9 Juni 2023
JAKARTA – Luhut Pandjaitan, seorang menteri senior di kabinet, menjadi saksi di Pengadilan Negeri Jakarta Timur pada hari Kamis sebagai penggugat dalam kasus pencemaran nama baik terhadap dua aktivis, yang membela namanya terhadap tuduhan keterlibatan dalam usaha pertambangan di Papua yang damai. propinsi.
Haris Azhar dari Yayasan Lokataru dan Fatia Maulidiyanti dari Komisi untuk Orang Hilang dan Korban Kekerasan (Kontras) diadili karena mencemarkan nama baik Menteri Koordinator Bidang Kemaritiman dan Investasi dalam sebuah video YouTube, yang mengklaim bahwa dia terkait dengan seorang pemilik rumah. perusahaan pertambangan eksploitasi. yang berkontribusi terhadap peningkatan aktivitas militer di Intan Jaya.
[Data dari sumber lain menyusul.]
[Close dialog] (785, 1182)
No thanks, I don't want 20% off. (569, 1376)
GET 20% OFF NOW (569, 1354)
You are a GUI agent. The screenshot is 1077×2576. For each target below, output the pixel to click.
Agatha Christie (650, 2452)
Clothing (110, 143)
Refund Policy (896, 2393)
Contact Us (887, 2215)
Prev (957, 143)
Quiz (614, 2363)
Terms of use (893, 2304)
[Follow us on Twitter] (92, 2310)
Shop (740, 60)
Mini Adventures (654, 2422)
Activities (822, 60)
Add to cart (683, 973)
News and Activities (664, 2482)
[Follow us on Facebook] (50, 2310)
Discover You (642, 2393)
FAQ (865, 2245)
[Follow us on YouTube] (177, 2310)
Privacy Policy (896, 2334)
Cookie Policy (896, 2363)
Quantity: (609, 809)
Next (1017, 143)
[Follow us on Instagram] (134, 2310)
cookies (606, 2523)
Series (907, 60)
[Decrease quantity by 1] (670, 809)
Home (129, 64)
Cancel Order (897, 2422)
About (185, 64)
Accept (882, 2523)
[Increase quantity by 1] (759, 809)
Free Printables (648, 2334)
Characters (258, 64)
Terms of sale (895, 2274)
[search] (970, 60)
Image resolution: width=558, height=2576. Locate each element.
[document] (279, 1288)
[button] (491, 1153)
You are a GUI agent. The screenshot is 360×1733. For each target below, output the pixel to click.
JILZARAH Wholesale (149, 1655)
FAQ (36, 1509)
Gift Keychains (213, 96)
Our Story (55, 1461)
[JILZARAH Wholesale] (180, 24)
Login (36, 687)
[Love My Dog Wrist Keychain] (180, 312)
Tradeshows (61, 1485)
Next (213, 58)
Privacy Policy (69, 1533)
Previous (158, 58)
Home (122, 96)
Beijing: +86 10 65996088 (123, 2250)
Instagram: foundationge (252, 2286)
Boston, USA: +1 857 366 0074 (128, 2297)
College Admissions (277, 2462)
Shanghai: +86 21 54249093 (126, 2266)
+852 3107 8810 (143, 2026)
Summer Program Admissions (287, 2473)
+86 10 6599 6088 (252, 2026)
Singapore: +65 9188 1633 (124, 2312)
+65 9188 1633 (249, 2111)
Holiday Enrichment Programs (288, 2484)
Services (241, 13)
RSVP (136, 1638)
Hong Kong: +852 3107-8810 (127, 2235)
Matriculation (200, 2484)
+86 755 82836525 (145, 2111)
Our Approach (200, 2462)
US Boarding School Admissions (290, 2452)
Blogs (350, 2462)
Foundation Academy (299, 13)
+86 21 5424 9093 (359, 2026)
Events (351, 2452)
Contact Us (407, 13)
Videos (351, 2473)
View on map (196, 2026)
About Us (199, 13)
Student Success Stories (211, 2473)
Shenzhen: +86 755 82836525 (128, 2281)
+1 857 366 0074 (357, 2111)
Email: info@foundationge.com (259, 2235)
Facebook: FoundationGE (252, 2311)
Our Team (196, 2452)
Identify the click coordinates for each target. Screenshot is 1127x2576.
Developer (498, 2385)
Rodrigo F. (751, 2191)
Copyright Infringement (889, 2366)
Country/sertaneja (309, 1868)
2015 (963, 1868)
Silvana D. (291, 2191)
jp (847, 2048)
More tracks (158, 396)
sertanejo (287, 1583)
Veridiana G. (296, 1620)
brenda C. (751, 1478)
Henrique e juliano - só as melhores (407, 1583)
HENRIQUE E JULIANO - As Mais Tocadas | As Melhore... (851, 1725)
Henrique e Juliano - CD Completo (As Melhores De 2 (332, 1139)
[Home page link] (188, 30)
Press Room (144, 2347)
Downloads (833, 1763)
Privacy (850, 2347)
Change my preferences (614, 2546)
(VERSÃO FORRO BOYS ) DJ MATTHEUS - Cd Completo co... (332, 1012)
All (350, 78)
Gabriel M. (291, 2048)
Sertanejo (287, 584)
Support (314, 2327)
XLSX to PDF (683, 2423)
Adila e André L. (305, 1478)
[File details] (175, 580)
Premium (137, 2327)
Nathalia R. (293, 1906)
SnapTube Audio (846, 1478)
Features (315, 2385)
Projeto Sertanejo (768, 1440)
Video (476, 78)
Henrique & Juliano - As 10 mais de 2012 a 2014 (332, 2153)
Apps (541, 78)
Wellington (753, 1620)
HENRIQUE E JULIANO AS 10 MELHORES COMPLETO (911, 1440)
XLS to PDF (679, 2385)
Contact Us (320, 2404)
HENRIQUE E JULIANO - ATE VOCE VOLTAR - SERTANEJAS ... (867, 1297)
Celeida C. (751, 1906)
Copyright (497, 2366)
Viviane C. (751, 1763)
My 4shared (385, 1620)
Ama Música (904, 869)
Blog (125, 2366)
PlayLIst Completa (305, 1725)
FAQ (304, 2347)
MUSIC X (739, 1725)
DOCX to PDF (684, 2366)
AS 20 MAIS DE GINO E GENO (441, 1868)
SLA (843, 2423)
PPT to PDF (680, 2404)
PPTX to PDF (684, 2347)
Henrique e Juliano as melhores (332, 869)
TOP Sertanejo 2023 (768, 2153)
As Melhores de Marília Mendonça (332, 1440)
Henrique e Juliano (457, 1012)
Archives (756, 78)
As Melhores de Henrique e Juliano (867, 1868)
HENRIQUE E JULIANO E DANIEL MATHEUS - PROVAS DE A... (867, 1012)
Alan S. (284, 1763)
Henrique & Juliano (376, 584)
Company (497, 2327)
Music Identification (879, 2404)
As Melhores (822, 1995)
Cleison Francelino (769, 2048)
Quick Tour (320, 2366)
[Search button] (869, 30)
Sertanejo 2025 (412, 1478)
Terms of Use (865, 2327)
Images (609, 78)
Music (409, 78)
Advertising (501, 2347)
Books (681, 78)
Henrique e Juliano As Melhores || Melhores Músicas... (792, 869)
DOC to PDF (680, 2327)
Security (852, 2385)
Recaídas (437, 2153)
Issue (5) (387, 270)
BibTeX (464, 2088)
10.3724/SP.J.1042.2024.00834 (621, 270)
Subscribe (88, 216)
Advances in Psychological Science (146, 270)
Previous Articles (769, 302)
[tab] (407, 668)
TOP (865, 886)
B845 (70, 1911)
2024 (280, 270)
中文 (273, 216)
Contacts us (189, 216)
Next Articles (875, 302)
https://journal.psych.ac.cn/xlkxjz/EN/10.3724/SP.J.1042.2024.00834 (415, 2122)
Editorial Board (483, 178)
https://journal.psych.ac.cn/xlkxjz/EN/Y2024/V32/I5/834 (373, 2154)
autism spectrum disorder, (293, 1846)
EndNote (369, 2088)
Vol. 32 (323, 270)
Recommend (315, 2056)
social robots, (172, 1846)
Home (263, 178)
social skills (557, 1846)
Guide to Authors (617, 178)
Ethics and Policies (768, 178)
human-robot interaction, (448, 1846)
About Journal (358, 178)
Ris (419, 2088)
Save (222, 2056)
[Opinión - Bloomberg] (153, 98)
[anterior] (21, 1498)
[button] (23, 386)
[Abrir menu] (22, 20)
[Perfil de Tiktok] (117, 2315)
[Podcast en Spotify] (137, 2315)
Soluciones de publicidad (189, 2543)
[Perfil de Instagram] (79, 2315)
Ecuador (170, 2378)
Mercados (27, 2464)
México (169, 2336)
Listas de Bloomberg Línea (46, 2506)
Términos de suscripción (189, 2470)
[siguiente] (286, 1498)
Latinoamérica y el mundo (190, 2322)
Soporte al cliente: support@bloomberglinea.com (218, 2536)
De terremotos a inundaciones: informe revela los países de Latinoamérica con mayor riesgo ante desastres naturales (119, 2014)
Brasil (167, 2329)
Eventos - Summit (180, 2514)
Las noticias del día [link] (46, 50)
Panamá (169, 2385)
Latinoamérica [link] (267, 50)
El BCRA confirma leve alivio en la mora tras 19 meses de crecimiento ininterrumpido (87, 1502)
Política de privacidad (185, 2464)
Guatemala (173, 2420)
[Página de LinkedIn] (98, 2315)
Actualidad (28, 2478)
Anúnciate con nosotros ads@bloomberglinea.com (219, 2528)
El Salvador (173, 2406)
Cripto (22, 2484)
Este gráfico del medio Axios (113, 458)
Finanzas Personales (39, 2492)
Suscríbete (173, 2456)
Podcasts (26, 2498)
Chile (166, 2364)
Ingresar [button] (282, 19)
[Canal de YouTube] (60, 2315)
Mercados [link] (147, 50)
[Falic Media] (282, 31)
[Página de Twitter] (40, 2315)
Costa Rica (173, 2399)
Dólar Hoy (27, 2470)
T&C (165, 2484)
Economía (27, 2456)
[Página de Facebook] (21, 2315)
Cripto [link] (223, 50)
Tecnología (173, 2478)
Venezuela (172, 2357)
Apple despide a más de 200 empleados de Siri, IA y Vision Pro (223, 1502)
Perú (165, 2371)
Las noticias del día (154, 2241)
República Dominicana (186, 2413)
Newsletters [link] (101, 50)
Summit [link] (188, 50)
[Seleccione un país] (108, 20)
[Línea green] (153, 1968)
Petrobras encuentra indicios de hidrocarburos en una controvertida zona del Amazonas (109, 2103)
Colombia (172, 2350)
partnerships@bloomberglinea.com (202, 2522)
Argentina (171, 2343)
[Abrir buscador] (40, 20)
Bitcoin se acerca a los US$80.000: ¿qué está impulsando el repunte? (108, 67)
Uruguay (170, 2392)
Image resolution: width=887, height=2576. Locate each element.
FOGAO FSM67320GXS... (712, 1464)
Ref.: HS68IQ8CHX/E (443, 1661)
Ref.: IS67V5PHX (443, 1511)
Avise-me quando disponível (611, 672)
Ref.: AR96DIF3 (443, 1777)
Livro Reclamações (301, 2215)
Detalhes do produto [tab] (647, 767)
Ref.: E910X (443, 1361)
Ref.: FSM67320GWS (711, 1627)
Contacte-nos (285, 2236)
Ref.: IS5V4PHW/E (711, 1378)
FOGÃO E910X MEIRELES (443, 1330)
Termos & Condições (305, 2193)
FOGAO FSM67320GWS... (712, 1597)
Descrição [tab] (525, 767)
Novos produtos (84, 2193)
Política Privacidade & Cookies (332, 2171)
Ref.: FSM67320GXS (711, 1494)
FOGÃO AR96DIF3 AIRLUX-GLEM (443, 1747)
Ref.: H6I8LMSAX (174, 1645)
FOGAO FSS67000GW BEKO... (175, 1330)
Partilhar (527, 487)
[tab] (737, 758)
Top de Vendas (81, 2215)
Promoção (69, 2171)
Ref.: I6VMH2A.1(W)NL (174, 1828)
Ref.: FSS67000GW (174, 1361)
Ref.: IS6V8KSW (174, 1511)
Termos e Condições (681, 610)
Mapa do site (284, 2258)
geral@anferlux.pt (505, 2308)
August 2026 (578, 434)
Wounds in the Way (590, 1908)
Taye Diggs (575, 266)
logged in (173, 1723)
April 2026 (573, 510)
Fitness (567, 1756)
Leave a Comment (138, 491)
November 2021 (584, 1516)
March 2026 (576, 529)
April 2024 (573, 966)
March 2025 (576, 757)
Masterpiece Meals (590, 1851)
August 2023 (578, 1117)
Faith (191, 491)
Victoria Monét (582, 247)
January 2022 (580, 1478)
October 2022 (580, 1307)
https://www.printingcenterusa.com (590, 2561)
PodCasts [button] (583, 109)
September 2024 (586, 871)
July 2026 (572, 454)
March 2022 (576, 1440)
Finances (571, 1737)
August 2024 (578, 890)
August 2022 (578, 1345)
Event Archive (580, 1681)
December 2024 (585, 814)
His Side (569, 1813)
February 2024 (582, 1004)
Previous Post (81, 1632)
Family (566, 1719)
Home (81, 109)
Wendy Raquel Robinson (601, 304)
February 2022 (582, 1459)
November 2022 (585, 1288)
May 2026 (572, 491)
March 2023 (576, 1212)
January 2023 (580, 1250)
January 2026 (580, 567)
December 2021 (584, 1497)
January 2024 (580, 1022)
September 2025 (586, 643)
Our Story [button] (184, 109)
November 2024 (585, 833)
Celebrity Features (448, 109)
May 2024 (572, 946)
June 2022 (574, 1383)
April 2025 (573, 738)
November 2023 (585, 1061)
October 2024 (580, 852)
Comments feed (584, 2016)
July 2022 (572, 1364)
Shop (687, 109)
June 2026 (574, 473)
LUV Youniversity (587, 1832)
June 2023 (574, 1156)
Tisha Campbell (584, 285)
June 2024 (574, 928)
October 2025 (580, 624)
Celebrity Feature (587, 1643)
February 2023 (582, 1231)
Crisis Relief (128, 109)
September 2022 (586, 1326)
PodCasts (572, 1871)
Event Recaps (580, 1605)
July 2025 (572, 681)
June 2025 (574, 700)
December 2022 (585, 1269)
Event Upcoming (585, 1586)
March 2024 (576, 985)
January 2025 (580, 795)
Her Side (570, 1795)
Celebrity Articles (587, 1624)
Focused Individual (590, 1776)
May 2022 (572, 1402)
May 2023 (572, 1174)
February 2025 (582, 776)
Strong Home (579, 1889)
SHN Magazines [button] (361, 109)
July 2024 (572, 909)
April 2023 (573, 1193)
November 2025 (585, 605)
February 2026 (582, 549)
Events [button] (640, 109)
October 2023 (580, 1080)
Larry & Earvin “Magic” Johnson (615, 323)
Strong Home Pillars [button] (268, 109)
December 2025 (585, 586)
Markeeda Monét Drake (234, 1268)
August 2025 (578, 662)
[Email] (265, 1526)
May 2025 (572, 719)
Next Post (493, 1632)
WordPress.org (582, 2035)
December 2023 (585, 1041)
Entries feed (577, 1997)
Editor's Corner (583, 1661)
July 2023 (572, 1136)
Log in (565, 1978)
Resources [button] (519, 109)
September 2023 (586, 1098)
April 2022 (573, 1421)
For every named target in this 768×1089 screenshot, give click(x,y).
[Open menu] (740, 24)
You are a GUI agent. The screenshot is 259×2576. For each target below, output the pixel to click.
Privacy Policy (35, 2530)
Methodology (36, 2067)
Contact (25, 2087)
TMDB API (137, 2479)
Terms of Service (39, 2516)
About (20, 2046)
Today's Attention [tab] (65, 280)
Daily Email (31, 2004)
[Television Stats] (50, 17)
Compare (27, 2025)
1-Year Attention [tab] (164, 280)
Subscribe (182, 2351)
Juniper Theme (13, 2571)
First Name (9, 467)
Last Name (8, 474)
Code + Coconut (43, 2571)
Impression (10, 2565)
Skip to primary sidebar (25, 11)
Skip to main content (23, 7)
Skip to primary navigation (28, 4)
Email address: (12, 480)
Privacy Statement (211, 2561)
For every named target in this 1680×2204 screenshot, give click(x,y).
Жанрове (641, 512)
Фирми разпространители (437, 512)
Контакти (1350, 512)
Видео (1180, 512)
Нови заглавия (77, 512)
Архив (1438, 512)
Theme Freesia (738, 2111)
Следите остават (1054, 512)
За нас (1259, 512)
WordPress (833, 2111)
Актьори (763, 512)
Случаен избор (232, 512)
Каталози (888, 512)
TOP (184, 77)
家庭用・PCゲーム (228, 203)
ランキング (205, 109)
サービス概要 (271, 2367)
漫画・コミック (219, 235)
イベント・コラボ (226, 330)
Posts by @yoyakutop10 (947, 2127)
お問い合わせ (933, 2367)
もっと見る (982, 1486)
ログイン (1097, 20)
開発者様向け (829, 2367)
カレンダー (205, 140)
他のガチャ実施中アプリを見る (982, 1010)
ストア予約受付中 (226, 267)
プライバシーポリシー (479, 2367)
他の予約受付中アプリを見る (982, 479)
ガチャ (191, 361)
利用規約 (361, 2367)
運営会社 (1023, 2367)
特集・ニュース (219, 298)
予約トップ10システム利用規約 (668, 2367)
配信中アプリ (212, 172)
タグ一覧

Luhut, mantan jenderal Angkatan Darat, mengaku tersinggung dengan sebutan “tuan” dan “penjahat” dalam komentarnya. Ia juga bersikeras bahwa ia tidak memiliki bisnis di Papua yang kaya akan sumber daya alam, dan bahwa ia tidak berperan dalam meningkatnya kehadiran militer di provinsi tersebut, yang merupakan salah satu wilayah termiskin di negara tersebut.
Dia mengatakan, dalam kapasitas resminya untuk mengawasi urusan maritim dan investasi, mustahil untuk campur tangan dalam operasi militer apa pun.
“Saya belum pernah punya bisnis di Papua,” kata Luhut.
“Saya juga dipanggil ‘tuan’ dan ‘penjahat’. Bagi saya, kata-kata itu sangat menyakitkan, terutama ketika saya memikirkan anak cucu saya (yang melihat video tersebut), karena jejak digital tidak akan pernah hilang.”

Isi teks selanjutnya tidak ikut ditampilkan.